- Theatrical release poster
- Directed by: Rikiya Imaizumi
- Screenplay by: Rikiya Imaizumi; Kaori Sawai;
- Based on: Just Only Love by Mitsuyo Kakuta
- Starring: Yukino Kishii; Ryo Narita; Mai Fukagawa; Ryuya Wakaba;
- Cinematography: Hiroshi Iwanaga
- Edited by: Takashi Sato
- Music by: Gary Ashiya
- Distributed by: Elephant House
- Release dates: October 28, 2018 (Tokyo International Film Festival); April 2019 (Japan);
- Running time: 123 minutes
- Country: Japan
- Language: Japanese

= Just Only Love =

2018 Japanese romantic comedy-drama film

Just Only Love (愛がなんだ, Ai ga nanda) is a 2018 Japanese romantic comedy-drama film directed by Rikiya Imaizumi. Based on the novel of the same name by Mitsuyo Kakuta, the film stars Yukino Kishii, Ryo Narita, Mai Fukagawa, and Ryuya Wakaba.

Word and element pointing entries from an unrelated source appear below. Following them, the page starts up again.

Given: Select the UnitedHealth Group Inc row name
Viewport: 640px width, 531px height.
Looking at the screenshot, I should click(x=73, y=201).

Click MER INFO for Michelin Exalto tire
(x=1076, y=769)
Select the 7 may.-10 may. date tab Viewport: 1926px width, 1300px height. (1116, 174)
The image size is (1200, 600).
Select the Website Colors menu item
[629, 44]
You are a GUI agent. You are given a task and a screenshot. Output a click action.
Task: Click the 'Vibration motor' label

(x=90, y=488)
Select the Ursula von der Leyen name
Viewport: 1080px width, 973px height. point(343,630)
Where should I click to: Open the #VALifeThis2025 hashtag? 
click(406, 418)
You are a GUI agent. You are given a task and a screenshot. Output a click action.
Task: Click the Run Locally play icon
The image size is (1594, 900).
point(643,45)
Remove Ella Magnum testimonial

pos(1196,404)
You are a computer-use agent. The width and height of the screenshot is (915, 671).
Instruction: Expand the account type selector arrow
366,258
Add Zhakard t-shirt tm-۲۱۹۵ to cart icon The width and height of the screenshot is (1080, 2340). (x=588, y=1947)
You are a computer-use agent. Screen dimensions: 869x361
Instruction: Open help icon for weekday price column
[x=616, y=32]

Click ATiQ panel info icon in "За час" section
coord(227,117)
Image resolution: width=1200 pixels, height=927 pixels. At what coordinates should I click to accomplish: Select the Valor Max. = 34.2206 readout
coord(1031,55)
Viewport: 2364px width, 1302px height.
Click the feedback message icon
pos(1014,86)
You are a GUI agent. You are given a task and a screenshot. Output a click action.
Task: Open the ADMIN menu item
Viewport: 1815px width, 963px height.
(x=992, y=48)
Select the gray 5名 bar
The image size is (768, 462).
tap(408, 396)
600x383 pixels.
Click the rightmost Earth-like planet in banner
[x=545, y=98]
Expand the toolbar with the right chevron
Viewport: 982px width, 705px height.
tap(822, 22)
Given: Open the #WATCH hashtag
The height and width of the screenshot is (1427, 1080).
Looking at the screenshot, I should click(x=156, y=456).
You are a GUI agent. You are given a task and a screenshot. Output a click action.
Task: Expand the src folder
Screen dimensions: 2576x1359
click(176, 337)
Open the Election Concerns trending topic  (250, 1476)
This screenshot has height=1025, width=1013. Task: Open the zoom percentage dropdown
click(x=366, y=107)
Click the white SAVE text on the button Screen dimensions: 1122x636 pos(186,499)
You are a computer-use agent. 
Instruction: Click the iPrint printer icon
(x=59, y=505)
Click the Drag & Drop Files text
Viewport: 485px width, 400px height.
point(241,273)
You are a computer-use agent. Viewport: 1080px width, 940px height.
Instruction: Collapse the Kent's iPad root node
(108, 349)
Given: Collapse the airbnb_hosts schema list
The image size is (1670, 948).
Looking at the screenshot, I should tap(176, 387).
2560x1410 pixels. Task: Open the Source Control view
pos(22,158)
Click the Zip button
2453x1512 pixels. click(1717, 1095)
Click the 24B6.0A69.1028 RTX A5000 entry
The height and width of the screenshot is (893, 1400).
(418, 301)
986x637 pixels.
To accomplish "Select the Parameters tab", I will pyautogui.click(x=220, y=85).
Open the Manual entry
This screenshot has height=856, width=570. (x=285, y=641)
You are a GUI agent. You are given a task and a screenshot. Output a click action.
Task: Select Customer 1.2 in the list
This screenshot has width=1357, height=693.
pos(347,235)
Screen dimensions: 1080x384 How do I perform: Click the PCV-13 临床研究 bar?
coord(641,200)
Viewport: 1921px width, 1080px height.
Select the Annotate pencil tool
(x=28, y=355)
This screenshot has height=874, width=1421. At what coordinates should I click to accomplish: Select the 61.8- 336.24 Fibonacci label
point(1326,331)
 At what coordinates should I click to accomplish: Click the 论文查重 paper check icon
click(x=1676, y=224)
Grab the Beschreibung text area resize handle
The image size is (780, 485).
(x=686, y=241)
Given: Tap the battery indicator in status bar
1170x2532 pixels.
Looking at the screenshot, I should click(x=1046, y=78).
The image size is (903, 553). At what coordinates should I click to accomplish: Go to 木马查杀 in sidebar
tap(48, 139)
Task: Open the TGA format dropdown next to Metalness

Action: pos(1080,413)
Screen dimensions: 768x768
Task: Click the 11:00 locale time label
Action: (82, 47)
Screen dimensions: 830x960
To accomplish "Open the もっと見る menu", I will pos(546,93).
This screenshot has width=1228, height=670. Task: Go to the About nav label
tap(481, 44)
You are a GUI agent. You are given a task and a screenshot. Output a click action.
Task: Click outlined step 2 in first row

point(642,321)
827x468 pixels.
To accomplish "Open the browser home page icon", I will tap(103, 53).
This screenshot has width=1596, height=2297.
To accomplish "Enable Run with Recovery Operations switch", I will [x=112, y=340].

The film premiered at the 2018 Tokyo International Film Festival, and received a theatrical release in Japan in April 2019.

==Cast==
- Yukino Kishii as Teruko Yamada
- Ryo Narita as Mamoru Tanaka
- Mai Fukagawa as Yoko Sakamoto
- Ryuya Wakaba as Sei Nakahara
- Noriko Eguchi as Sumire

==Reception==
James Hadfield of The Japan Times gave the film a score of three out of five stars, calling it "an honest depiction of the vague boundaries of 20-something romance, and takes the time to show its unequal relationships from both sides."